_PROMPT_.
Print out every record below, exactly as written.

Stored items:
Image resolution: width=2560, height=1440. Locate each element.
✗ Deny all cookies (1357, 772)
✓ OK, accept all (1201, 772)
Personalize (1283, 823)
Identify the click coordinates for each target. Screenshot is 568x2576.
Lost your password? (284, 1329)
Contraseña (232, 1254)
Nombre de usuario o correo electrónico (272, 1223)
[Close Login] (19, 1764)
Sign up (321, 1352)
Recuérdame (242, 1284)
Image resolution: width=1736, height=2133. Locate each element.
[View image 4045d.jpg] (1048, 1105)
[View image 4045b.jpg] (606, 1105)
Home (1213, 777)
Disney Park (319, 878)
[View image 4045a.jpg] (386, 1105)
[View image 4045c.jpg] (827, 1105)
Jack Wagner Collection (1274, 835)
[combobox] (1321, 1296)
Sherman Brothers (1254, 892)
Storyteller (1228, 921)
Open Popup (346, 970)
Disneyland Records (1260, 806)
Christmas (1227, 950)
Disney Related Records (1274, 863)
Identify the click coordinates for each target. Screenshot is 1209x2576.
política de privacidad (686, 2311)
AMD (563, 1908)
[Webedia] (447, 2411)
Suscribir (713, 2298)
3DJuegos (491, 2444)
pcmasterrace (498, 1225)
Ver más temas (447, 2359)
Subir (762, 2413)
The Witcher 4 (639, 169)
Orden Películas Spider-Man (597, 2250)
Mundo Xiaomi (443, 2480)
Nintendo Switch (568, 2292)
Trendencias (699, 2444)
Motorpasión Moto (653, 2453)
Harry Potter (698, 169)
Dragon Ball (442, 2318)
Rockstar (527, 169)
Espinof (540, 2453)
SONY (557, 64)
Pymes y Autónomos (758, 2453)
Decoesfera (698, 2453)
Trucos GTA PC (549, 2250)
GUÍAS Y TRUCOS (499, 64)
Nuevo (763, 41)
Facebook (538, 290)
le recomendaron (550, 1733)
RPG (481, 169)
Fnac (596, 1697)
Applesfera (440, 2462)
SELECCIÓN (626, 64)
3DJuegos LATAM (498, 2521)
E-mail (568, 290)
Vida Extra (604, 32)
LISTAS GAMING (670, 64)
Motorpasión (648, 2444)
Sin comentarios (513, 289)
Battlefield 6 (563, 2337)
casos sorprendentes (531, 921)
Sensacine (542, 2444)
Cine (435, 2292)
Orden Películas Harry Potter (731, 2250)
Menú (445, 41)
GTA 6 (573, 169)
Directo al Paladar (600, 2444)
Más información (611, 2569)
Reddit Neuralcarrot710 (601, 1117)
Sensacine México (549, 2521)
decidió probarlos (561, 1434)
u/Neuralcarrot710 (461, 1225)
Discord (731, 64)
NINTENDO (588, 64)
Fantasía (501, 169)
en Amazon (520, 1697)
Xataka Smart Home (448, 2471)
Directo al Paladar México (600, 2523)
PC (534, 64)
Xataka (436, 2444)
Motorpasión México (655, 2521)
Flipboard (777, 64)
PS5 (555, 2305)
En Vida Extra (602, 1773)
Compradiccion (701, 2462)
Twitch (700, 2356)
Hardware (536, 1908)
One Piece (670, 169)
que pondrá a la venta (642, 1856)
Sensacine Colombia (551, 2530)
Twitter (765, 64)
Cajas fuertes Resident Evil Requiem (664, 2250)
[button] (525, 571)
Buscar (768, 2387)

_TASK ANSWER_.
Image resolution: width=2560, height=1440. Locate each element.
✗ Deny all cookies (1357, 772)
✓ OK, accept all (1201, 772)
Personalize (1283, 823)
Identify the click coordinates for each target. Screenshot is 568x2576.
Lost your password? (284, 1329)
Contraseña (232, 1254)
Nombre de usuario o correo electrónico (272, 1223)
[Close Login] (19, 1764)
Sign up (321, 1352)
Recuérdame (242, 1284)
Image resolution: width=1736, height=2133. Locate each element.
[View image 4045d.jpg] (1048, 1105)
[View image 4045b.jpg] (606, 1105)
Home (1213, 777)
Disney Park (319, 878)
[View image 4045a.jpg] (386, 1105)
[View image 4045c.jpg] (827, 1105)
Jack Wagner Collection (1274, 835)
[combobox] (1321, 1296)
Sherman Brothers (1254, 892)
Storyteller (1228, 921)
Open Popup (346, 970)
Disneyland Records (1260, 806)
Christmas (1227, 950)
Disney Related Records (1274, 863)
Identify the click coordinates for each target. Screenshot is 1209x2576.
política de privacidad (686, 2311)
AMD (563, 1908)
[Webedia] (447, 2411)
Suscribir (713, 2298)
3DJuegos (491, 2444)
pcmasterrace (498, 1225)
Ver más temas (447, 2359)
Subir (762, 2413)
The Witcher 4 (639, 169)
Orden Películas Spider-Man (597, 2250)
Mundo Xiaomi (443, 2480)
Nintendo Switch (568, 2292)
Trendencias (699, 2444)
Motorpasión Moto (653, 2453)
Harry Potter (698, 169)
Dragon Ball (442, 2318)
Rockstar (527, 169)
Espinof (540, 2453)
SONY (557, 64)
Pymes y Autónomos (758, 2453)
Decoesfera (698, 2453)
Trucos GTA PC (549, 2250)
GUÍAS Y TRUCOS (499, 64)
Nuevo (763, 41)
Facebook (538, 290)
le recomendaron (550, 1733)
RPG (481, 169)
Fnac (596, 1697)
Applesfera (440, 2462)
SELECCIÓN (626, 64)
3DJuegos LATAM (498, 2521)
E-mail (568, 290)
Vida Extra (604, 32)
LISTAS GAMING (670, 64)
Motorpasión (648, 2444)
Sin comentarios (513, 289)
Battlefield 6 (563, 2337)
casos sorprendentes (531, 921)
Sensacine (542, 2444)
Cine (435, 2292)
Orden Películas Harry Potter (731, 2250)
Menú (445, 41)
GTA 6 (573, 169)
Directo al Paladar (600, 2444)
Más información (611, 2569)
Reddit Neuralcarrot710 (601, 1117)
Sensacine México (549, 2521)
decidió probarlos (561, 1434)
u/Neuralcarrot710 (461, 1225)
Discord (731, 64)
NINTENDO (588, 64)
Fantasía (501, 169)
en Amazon (520, 1697)
Xataka Smart Home (448, 2471)
Directo al Paladar México (600, 2523)
PC (534, 64)
Xataka (436, 2444)
Motorpasión México (655, 2521)
Flipboard (777, 64)
PS5 (555, 2305)
En Vida Extra (602, 1773)
Compradiccion (701, 2462)
Twitch (700, 2356)
Hardware (536, 1908)
One Piece (670, 169)
que pondrá a la venta (642, 1856)
Sensacine Colombia (551, 2530)
Twitter (765, 64)
Cajas fuertes Resident Evil Requiem (664, 2250)
[button] (525, 571)
Buscar (768, 2387)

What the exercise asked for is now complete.